# Bottom Bracket Keeps Coming Loose



## Fai Mao (Nov 3, 2008)

I keep having the left side of my bottom bracket come loose. I take the crank arm off, tighten the cup down to specs, replace the crank arm and 300 miles or so later it is loose again.

It's a new bottom bracket. I don't want to simply replace it. I bought it while on a tour in another country so I cannot simply take it back to the shop.

Any suggestions for kepping it tight?


----------



## Uprwstsdr (Jul 17, 2002)

I was having the same issue after having my bottom bracket overhauled. I took the cup out and put a generous amount of Blue Lock tight on the threads, they have held since. You can also try teflon plumbers tape.


----------



## Indyfan (Mar 30, 2004)

I'd go with the thread lock compound if you're having that much trouble. Usually, a generous coating of some Phil grease or Park grease will be sufficient.

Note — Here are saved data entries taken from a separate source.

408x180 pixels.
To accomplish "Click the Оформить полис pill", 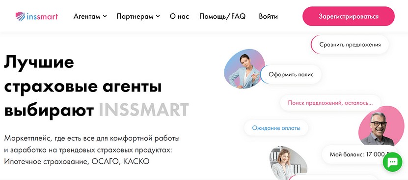I will [x=291, y=74].
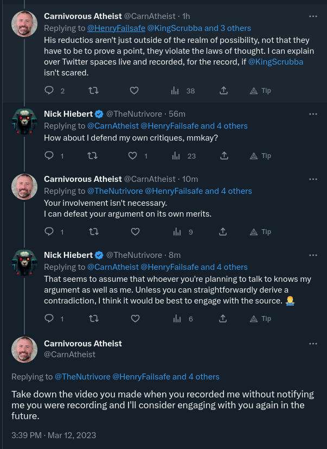The image size is (327, 449).
Task: Like the 'Your involvement isn't necessary' tweet
Action: click(x=136, y=232)
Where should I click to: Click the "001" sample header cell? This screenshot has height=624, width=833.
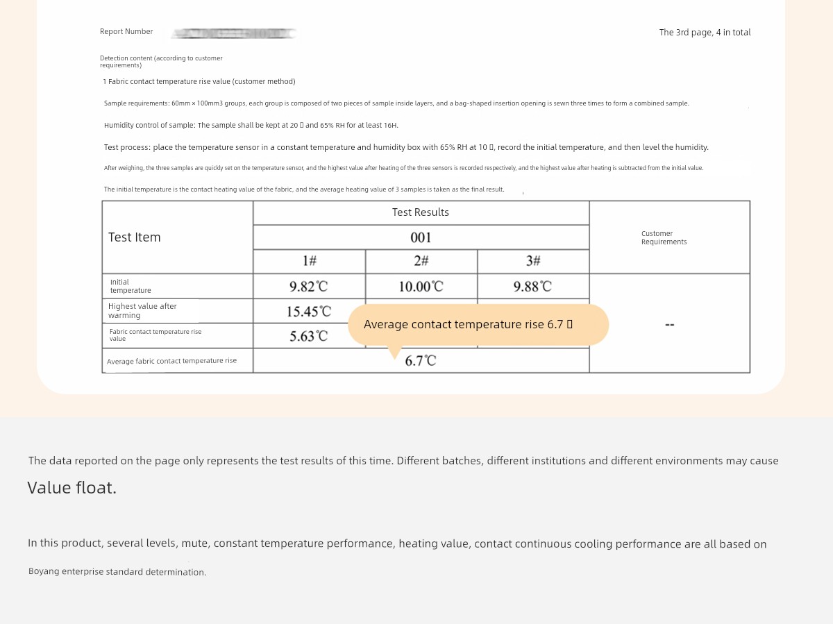pyautogui.click(x=421, y=237)
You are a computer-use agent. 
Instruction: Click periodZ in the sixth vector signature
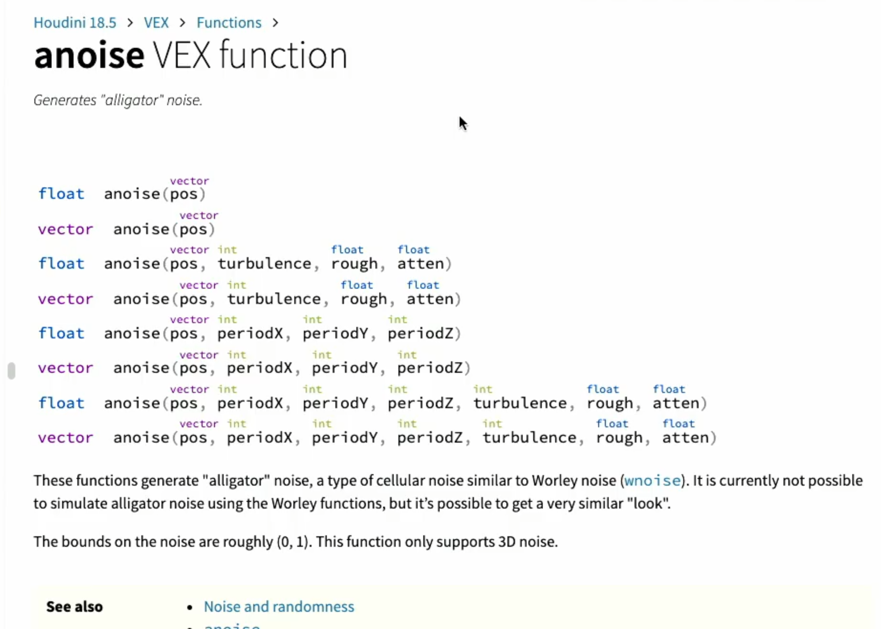point(430,368)
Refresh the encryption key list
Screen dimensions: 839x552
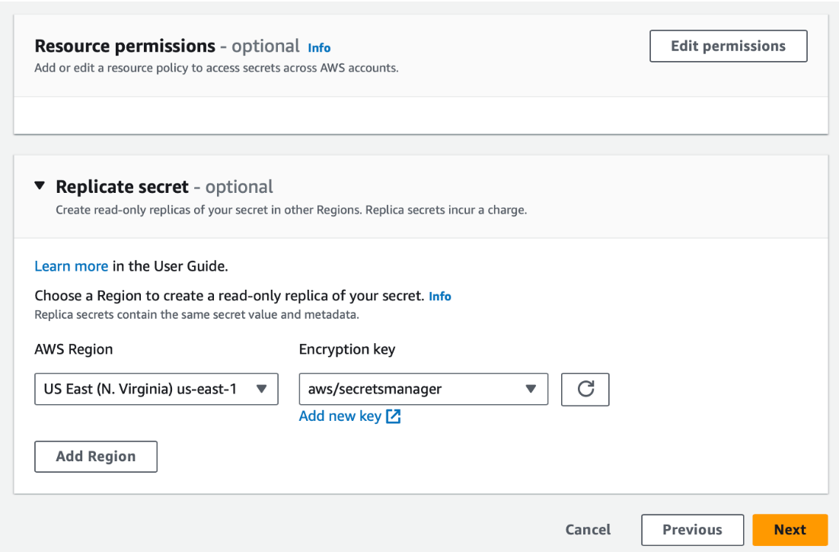pos(585,389)
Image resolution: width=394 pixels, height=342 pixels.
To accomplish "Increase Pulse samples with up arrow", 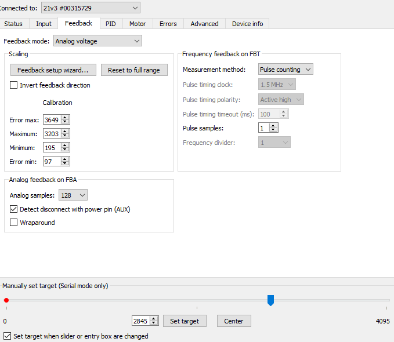I will 273,125.
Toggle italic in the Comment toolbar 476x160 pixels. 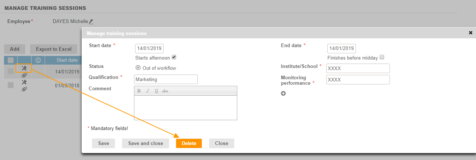click(x=148, y=91)
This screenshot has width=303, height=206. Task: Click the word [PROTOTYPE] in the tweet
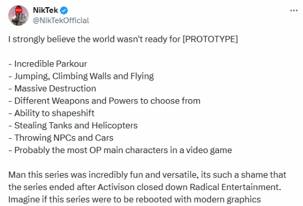coord(210,39)
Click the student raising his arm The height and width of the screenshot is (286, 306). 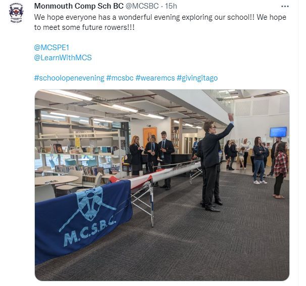tap(214, 165)
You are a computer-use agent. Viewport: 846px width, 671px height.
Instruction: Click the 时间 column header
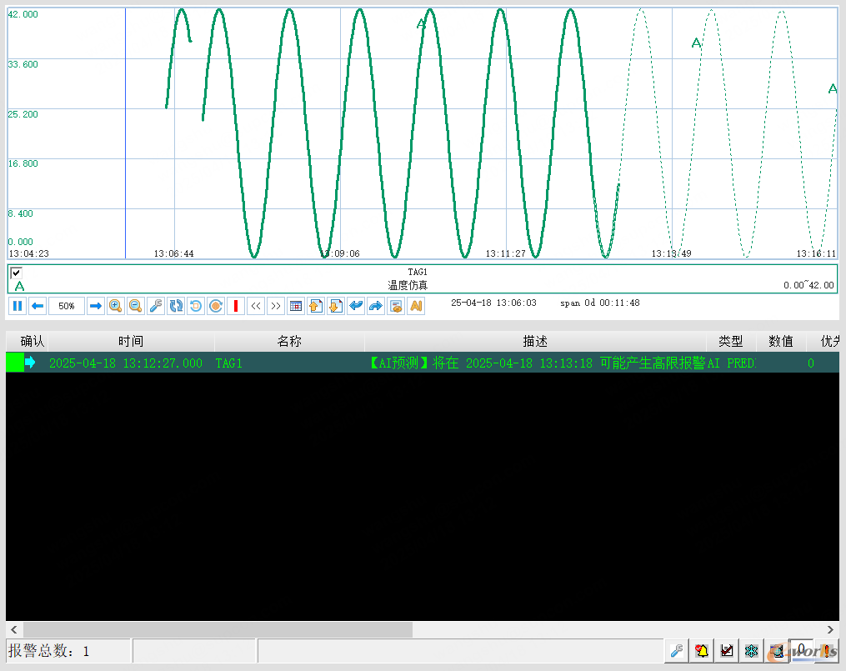[130, 341]
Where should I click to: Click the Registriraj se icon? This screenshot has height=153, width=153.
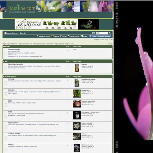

For noisy BB's I use anti-sieze. Teflon tape is OK, but I've never really liked using it in that application.

Bob


----------



## OES (Jan 23, 2002)

Fai Mao said:


> I keep having the left side of my bottom bracket come loose. I take the crank arm off, tighten the cup down to specs, replace the crank arm and 300 miles or so later it is loose again.
> 
> It's a new bottom bracket. I don't want to simply replace it. I bought it while on a tour in another country so I cannot simply take it back to the shop.
> 
> Any suggestions for kepping it tight?


What they said, plus it's possible your torque wrench is bung out of spec. I had that problem with a Phil BB, using their own thread lock. I ended up just trying a different torque wrench and immediately knew what the problem was. I was undertorqing.


----------



## jacks6514 (Apr 12, 2009)

Be cautious when using teflon tape on certain applications as it will allow for over tourqing and can result in cracked housings. I would use the medium strength blue locktite compound as you may want to remove it another day.


----------



## FatTireFred (Jan 31, 2005)

jacks6514 said:


> Be cautious when using teflon tape on certain applications as it will allow for over tourqing and can result in cracked housings. I would use the medium strength blue locktite compound as you may want to remove it another day.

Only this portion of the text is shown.